EXERCISE DETAILS: Return the text of every item below word for word, leaving out the pictures.

※

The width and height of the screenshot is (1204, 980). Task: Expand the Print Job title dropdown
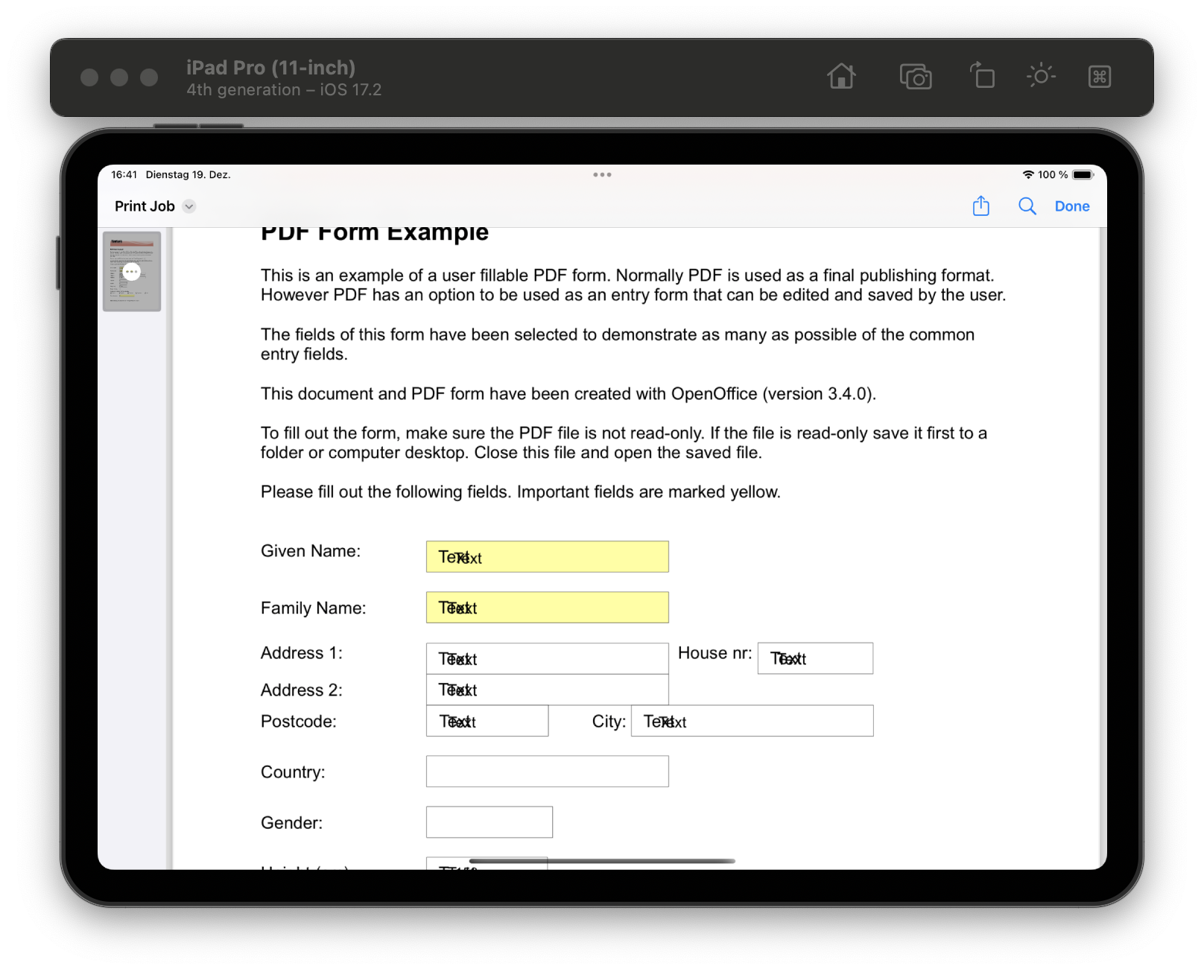pyautogui.click(x=189, y=206)
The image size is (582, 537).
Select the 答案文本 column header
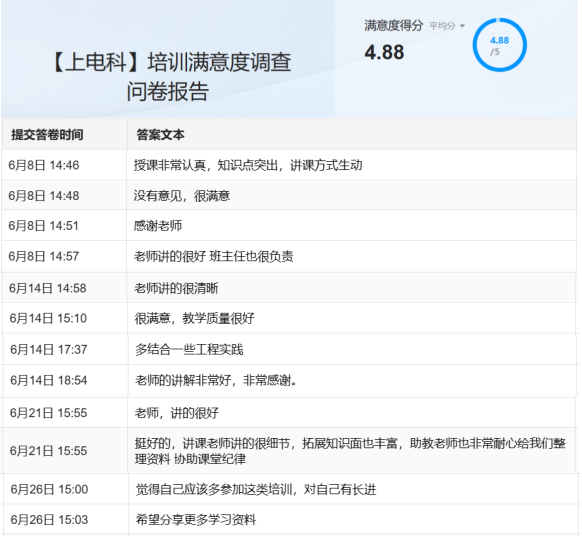(x=160, y=134)
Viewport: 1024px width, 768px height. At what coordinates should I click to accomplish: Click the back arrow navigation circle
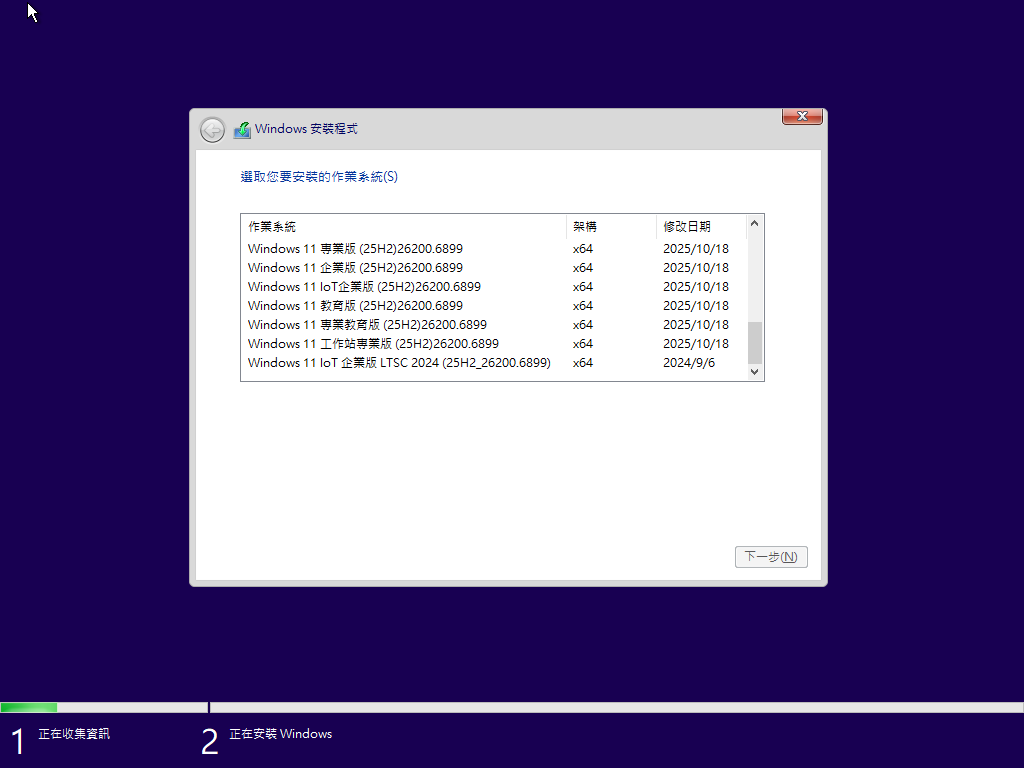[x=212, y=129]
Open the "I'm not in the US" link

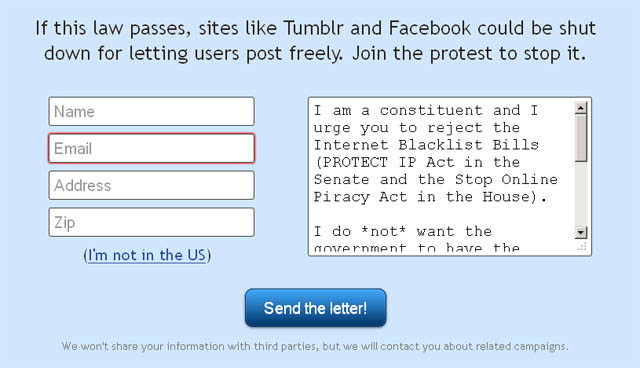point(147,255)
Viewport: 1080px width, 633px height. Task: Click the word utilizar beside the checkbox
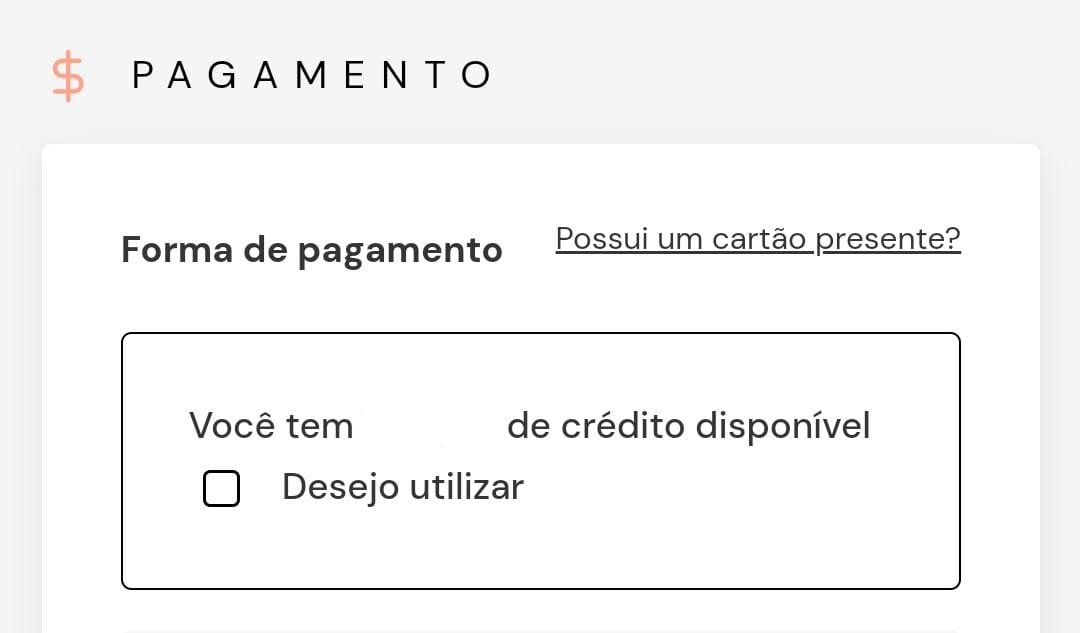pos(467,487)
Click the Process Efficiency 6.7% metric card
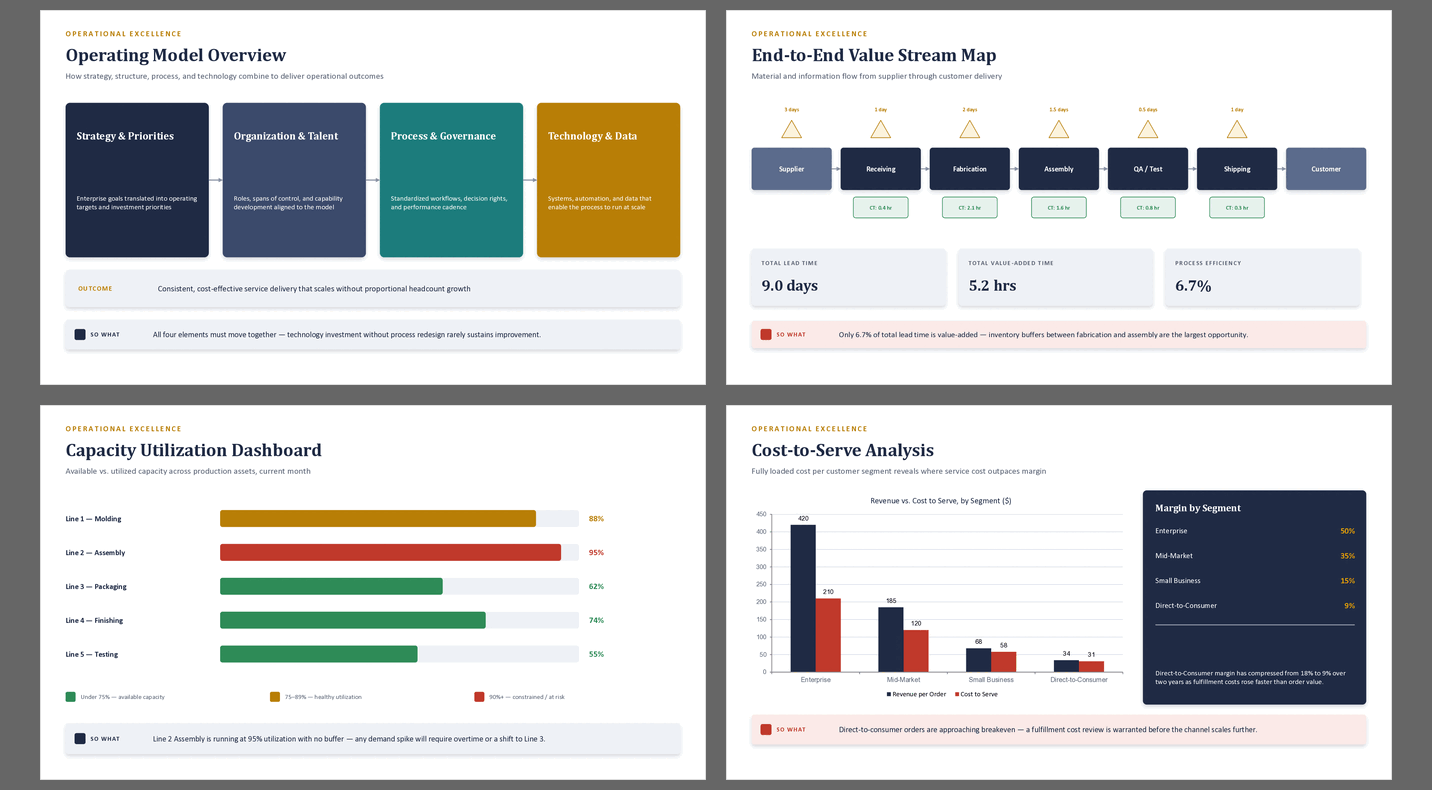 click(x=1262, y=277)
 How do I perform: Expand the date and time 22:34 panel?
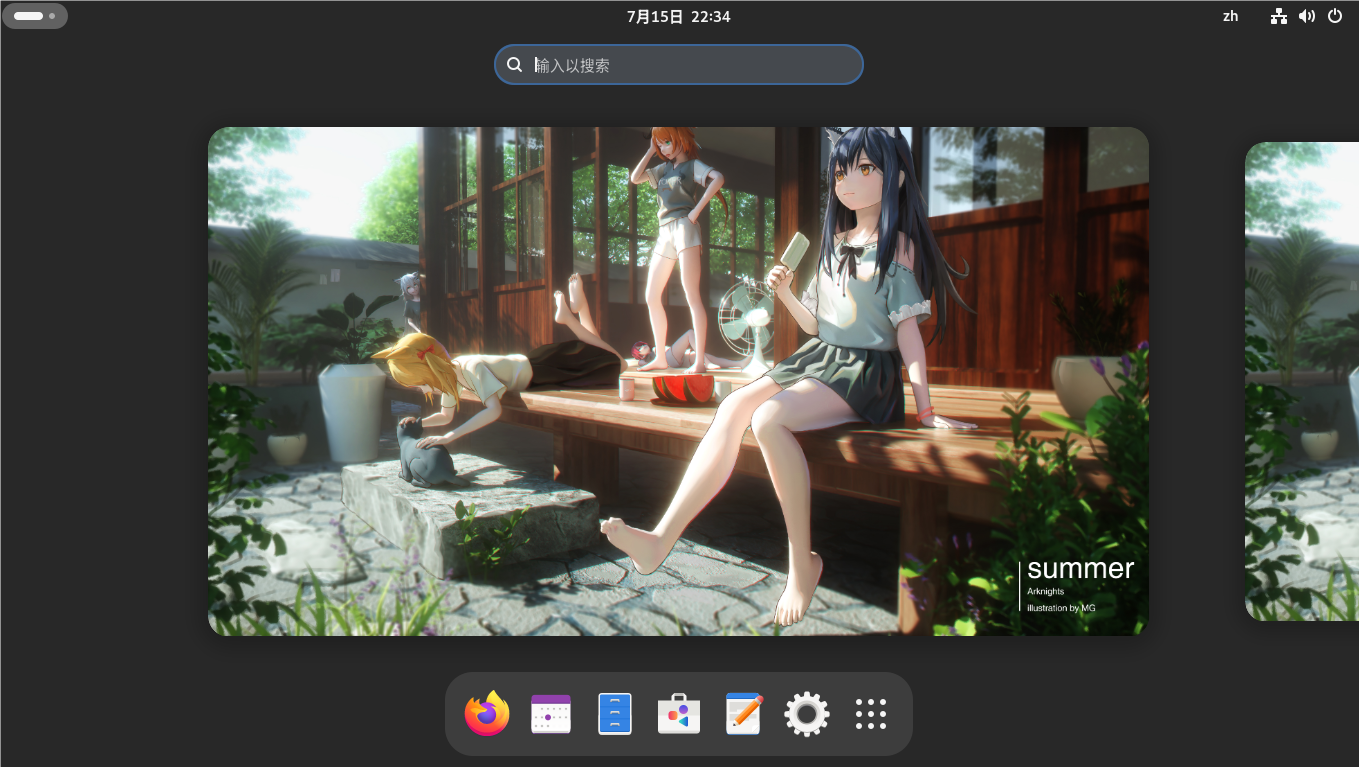(678, 16)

※

EXERCISE ANSWER:
The width and height of the screenshot is (1204, 980). Task: Expand the Print Job title dropdown
pyautogui.click(x=189, y=206)
The image size is (582, 537).
Select the 答案文本 column header
(x=160, y=134)
Viewport: 1024px width, 768px height. At what coordinates should I click to accomplish: Click the back arrow navigation circle
[x=212, y=129]
Open the "I'm not in the US" link

point(147,255)
Viewport: 1080px width, 633px height. Task: Click the word utilizar beside the checkbox
pos(467,487)
Click the Process Efficiency 6.7% metric card
 click(x=1262, y=277)
 How do I perform: Expand the date and time 22:34 panel?
(678, 16)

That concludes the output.